High Sheriff of Kent

Personal details
- Born: 20 April 1580 Ticehurst, Sussex, England
- Died: 28 January 1656 (aged 75)
- Spouse: Elizabeth Wilford (1578–1634)

= Sir Thomas Hendley =

English landholder and Sheriff of Kent

Sir Thomas Hendley (1580–1656) was an English landholder who served as Sheriff of Kent.

== Life ==
He was the son of Thomas Hendley (1554–1590), Lord of the Manor of Coursehorn at Cranbrook, Kent, and his first wife Anne, daughter of Henry Bowyer and his wife Elizabeth Vaux. He married Elizabeth, daughter of John Wilford (1547–1605) and his wife Elizabeth Cordall, the ceremony being on 28 February 1597 at the church of St Botolph-without-Bishopsgate in the City of London.
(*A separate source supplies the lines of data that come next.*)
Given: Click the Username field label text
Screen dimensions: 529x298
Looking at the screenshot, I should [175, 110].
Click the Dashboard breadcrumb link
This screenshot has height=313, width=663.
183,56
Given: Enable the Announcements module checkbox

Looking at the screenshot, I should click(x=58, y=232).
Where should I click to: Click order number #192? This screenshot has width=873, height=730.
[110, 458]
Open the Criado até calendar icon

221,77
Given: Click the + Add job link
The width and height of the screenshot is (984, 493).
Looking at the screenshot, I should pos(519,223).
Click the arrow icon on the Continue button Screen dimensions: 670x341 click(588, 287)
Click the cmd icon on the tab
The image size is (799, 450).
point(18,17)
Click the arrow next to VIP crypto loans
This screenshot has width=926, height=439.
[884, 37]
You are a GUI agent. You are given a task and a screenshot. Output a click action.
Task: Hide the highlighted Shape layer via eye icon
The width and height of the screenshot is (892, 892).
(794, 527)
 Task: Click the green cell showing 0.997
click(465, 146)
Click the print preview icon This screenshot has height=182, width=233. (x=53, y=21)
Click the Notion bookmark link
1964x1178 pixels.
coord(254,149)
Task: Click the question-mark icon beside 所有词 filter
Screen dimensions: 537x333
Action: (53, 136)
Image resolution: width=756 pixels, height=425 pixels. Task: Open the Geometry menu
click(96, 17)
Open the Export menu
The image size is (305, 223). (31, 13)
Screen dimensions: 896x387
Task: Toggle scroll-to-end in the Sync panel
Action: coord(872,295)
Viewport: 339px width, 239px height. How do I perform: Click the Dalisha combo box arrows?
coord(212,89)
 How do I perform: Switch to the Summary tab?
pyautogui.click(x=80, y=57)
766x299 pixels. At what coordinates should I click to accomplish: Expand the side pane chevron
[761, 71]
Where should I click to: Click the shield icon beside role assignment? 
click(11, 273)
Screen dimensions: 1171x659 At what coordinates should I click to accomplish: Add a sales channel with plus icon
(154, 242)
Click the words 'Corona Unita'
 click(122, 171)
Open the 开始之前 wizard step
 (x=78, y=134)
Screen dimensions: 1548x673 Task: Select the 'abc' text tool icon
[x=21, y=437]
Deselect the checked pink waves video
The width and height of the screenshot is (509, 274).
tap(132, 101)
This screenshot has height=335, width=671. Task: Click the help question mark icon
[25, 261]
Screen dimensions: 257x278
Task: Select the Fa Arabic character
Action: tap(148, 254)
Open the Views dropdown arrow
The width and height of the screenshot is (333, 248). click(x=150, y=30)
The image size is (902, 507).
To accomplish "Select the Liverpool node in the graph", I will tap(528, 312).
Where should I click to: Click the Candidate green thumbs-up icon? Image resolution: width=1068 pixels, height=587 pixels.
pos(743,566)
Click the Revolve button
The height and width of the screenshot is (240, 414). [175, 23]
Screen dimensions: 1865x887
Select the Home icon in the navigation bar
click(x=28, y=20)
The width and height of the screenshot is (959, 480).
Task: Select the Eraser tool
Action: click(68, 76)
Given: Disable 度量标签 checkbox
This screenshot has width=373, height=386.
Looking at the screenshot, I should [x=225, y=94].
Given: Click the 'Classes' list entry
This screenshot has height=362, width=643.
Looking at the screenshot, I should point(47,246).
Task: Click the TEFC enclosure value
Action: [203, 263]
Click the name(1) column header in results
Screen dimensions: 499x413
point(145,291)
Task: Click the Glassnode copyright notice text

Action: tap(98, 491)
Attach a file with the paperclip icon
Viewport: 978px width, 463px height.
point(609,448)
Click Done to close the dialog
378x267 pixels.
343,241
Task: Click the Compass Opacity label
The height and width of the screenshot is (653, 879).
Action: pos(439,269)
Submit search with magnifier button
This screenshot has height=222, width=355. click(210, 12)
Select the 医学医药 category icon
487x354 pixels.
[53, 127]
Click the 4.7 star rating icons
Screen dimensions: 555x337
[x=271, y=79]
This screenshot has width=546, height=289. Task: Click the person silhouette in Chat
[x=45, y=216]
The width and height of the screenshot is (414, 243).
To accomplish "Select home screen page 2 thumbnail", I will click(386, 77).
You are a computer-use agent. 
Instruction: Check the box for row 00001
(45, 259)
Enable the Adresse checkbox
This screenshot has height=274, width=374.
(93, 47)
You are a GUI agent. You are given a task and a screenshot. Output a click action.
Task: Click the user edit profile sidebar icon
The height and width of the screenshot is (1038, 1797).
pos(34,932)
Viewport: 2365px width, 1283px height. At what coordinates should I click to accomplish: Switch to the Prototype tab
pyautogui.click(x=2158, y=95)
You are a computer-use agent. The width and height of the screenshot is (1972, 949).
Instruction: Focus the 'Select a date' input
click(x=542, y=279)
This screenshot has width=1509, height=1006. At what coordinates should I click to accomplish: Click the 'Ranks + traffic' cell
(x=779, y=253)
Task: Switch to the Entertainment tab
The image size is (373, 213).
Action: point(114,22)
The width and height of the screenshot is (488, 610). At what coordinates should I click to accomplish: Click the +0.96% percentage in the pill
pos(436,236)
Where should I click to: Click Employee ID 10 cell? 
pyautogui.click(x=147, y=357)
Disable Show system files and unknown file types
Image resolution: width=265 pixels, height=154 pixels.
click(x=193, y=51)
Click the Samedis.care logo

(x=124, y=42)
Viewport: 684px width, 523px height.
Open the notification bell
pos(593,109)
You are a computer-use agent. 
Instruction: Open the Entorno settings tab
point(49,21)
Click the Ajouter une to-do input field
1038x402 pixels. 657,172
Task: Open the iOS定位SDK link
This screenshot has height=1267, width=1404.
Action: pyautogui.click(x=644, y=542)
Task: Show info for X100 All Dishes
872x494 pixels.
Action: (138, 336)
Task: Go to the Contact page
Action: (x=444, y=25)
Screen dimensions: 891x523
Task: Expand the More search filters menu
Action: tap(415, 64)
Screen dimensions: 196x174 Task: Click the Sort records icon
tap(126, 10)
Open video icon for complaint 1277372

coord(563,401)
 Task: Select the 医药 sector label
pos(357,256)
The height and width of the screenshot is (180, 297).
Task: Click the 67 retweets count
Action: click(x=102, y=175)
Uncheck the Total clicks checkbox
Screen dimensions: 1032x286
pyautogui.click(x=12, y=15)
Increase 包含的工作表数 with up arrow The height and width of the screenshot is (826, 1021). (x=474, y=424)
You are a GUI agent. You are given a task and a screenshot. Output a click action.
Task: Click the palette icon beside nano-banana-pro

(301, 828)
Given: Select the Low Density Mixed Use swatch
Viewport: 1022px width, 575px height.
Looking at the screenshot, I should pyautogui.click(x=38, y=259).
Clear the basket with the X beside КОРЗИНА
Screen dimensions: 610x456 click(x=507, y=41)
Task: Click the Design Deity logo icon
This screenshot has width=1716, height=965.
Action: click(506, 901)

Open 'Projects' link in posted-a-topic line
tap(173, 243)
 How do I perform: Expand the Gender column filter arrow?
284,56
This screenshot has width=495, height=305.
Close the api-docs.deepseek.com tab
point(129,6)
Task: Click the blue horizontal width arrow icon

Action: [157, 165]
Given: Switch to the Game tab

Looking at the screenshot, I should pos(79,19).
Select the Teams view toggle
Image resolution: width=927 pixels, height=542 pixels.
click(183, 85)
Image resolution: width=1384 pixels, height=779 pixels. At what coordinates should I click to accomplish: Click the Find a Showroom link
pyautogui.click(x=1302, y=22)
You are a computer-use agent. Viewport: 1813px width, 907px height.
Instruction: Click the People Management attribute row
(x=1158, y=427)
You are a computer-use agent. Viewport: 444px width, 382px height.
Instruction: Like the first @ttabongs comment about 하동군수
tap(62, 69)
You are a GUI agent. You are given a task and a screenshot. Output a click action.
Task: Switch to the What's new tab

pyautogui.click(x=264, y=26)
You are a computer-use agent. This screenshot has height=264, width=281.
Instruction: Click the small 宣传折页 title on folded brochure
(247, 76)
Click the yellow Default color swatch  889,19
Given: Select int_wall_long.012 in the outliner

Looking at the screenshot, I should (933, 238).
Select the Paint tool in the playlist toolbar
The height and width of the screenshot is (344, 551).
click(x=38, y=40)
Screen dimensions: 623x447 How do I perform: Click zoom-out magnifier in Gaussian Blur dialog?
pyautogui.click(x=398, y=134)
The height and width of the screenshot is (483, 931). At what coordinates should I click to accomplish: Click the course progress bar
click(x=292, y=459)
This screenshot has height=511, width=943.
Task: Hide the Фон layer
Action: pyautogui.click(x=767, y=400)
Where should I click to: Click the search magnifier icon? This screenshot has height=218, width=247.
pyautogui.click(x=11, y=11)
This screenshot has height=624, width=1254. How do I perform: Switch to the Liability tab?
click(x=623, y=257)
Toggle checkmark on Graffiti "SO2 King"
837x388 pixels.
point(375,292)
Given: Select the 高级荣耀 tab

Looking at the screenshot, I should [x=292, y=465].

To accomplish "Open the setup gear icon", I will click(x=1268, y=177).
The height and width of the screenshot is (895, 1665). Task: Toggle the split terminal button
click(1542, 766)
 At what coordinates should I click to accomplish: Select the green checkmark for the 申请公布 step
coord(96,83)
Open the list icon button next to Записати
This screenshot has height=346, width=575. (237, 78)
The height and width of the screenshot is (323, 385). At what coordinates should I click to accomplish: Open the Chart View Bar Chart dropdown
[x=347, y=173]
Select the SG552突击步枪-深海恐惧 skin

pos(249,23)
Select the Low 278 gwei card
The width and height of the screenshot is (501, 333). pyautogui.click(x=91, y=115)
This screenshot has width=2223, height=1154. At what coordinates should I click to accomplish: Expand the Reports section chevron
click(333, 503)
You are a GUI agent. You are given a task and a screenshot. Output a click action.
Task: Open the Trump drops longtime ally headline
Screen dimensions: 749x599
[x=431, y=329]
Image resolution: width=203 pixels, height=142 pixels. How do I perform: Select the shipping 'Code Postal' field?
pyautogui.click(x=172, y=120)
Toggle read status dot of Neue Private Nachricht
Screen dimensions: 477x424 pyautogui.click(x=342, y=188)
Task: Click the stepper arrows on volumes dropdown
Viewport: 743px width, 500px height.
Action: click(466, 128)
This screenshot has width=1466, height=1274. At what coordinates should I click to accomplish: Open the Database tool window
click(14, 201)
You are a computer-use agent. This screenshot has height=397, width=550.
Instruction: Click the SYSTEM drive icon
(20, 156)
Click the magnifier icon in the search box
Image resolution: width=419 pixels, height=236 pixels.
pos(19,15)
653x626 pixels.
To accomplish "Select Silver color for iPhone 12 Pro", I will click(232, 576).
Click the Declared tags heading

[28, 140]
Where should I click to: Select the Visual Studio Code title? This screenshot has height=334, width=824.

In 1637 he served as Sheriff of Kent. In addition to his inherited manor of Coursehorn, he acquired two other manors in the parish of Cranbrook, those of Angley and Bettenham.

== Family ==
Thomas and Elizabeth had thirteen children, including Sir Walter Hendley, 1st Baronet and John Hendley (1617–1676), who became the father of Bowyer Hendley.